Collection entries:
########################################

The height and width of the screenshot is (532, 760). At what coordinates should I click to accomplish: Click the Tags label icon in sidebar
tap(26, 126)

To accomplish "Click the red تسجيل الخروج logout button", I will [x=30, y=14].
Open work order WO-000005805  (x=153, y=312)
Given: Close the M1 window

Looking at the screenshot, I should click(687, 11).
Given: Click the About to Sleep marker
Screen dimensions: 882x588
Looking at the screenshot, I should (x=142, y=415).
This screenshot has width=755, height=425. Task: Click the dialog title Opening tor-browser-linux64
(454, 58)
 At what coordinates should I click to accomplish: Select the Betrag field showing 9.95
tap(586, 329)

########################################

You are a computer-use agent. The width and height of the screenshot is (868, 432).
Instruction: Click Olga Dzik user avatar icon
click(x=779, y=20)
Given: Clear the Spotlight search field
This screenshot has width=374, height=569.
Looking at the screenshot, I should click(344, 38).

########################################

#### [Your task]
Output the lines above exactly, but only those between the line holding "The height and" and the line holding "Open work order", inclusive.

#### [Response]
The height and width of the screenshot is (532, 760). At what coordinates should I click to accomplish: Click the Tags label icon in sidebar
tap(26, 126)

To accomplish "Click the red تسجيل الخروج logout button", I will [x=30, y=14].
Open work order WO-000005805  (x=153, y=312)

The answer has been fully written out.